Lenders seized 9,400 properties in April, May and June, 400 fewer than in the first quarter of 2010, according to the Council of Mortgage Lenders (CML).
Repossessions have now fallen for three quarters in a row since they reached a peak of 12,100 last September.
The number of mortgages in arrears also fell, dropping 5% during the quarter to stand at 178,200 at the end of June.
However, the CML's director general, Michael Coogan, said the situation was "far from a healthy all-clear".
"Mortgage difficulties have so far been contained at lower levels than we expected at the start of the year, and by comparison to the 1990s recession," he said.
"However, the safety net for borrowers is weakened by the prospect of higher interest rates, a possible rise in unemployment, [and] reduced government support for mortgage payments."
The CML said it now expected only 39,000 homes to be repossessed this year, down from its previous forecast of 53,000.
That expectation is supported by evidence from the courts in England and Wales where the number of attempts by lenders to seize the homes of defaulting borrowers has fallen again.
In the second quarter of the year the number of possession claims launched by lenders fell by 5% to 17,774, statistics from the Ministry of Justice show.
Apart from a brief rise in the second quarter of 2009, the number of claims has been on a downward trend since the start of 2008, when they reached a peak of nearly 40,000 in the first quarter of the year.
The number of claims that were then granted by the court also fell, down by 7% from the first quarter of the year to 13,389.
That too was far lower than the peak number of more than 28,000, recorded in the last quarter of 2008.
Nearly half of all orders still end up being suspended by the courts, typically to give the home owner time to pay.
The CML explained that despite the apparent improvement in arrears and repossessions, some people with high arrears were still perilously close to losing their homes.
The proportion of all mortgages with the lowest levels of arrears - where payments are behind by between 1.5% and 2.5% of the outstanding loan - has fallen to 0.7%, or 80,100.
But the proportion of mortgage holders with very high levels of arrears - amounting to more than 10% of the outstanding loan - is still stuck at 26,400, or 0.23% of all mortgage holders.
"There is still a significant segment of borrowers whose arrears may have been stabilised through lender forbearance or other support, but whose situation is not improving enough to enable them to claw their way out of problems," the CML said.

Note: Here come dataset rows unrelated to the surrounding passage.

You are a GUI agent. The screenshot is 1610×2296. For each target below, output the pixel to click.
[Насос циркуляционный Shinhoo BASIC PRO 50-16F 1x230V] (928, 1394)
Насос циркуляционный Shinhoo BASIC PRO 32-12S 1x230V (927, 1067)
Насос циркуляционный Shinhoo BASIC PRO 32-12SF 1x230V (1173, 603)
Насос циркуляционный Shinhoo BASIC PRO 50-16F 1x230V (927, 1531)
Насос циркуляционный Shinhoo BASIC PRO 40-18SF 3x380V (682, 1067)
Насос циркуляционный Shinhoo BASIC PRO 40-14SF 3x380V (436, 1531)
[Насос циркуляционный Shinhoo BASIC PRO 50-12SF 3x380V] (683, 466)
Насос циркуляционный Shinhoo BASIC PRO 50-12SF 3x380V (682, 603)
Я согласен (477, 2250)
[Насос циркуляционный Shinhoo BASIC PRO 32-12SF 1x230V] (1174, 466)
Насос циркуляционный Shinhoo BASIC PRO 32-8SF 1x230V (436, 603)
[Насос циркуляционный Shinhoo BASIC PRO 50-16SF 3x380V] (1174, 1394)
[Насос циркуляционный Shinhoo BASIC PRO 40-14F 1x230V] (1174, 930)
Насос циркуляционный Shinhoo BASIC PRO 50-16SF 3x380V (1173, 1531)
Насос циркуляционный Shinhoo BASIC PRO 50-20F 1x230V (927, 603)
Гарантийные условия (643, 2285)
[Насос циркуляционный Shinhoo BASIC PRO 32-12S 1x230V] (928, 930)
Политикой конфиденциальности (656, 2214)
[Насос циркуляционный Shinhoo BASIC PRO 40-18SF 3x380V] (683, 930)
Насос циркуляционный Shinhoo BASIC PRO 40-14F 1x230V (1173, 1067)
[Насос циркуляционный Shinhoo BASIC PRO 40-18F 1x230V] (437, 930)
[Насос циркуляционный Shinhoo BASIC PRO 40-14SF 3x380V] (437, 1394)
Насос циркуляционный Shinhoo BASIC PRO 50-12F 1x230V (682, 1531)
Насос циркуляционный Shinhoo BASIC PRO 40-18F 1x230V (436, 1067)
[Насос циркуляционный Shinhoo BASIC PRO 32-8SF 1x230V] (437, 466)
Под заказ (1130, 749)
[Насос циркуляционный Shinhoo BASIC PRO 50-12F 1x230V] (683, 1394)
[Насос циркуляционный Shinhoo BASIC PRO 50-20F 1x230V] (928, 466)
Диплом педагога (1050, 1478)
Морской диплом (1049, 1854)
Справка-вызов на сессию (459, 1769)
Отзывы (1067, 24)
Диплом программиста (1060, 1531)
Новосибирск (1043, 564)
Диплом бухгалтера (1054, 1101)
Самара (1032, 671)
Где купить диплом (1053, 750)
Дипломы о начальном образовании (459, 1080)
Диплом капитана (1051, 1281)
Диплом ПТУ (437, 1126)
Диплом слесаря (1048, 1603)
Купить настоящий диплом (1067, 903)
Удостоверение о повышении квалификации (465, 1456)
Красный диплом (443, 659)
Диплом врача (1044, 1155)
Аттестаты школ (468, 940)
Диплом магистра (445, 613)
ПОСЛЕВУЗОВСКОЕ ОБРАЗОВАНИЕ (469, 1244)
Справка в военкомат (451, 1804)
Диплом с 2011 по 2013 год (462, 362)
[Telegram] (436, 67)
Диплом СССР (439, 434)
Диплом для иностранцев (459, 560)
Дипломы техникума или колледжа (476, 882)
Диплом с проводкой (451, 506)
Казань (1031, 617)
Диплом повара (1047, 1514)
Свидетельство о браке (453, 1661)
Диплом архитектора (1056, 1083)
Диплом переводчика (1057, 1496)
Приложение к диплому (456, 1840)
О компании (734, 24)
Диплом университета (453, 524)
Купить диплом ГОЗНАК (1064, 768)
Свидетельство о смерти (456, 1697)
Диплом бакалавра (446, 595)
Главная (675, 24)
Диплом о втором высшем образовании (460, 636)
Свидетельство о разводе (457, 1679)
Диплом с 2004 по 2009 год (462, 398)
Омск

"These finely-balanced arrears cases are the ones who may be at most risk of tipping into repossession if there are negative changes such as higher interest rates or reduced benefit support," it warned.
The Consumer Credit Counselling Service (CCCS) warned that repossessions were likely to rise in the coming year.
"A housing market recovery may lead to an increase in the number of repossessions as lenders enforce suspended possession orders after previous leniency," warned Malcolm Hurlston, CCCS chairman.
"This situation is likely to be aggravated in October when support for mortgage interest payments for those who have lost their jobs are halved from 6.08% to 3.09%, to match the Bank of England's average mortgage rate."